Here at joecsmolen.com, in WORKS, I show where I have done some short stories and pubbed some of them and some of them are really – pretty good.
But, over a year ago, I had this grandiose idea of riding an even bigger wave than my novel Lostine.
So in Lostine’s shadow, I have been working on N3/Never – sequel to Lostine.
Have I mentioned this project is intimidating? Over 15 times yet?
But periodically, I have had incremental jumps in understanding of how I should approach N3.
I am stoked about the insight I was given on 11/21/23.
That’s when I released from of the jet-ski’s tow rope and “dropped in” – the way surfers say it when they start down the face of a really big wave.
Carving the face of my rocky-mountain-high wave, I realize that there was a 2nd unresolved issue in my original novel Lostine. The 1st one was obvious - love tossed in a dumpster by unspecified parental actions. The 2nd unresolved issue though – namely Koz’s frustrated yelling that Lostine was a “Dragon Lady, Dragon Lady, Dragon Lady!” – never was – well, never was unsubstantiated.
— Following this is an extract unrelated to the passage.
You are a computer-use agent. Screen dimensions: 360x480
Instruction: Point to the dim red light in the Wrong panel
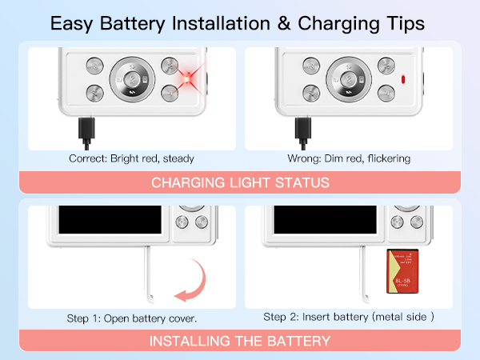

19 years later, in N3 – I mean, I am so high up on my wave that I can see clearly that the lurking, nearly forgotten phantom of Lostine as a dragon lady must re-appear. How can N3’s narrator’s love for Lostine survive such doubt?
My 1980s windsurf board - my Shuler - is over nine feet long. It wasn’t designed for big waves. If I wipe out now, my giant board will find me in the frothing tumble. If I wipe out now, the Shuler’s deep skeg will find me and carve my scalp.
Nothing quite like fear to motivate.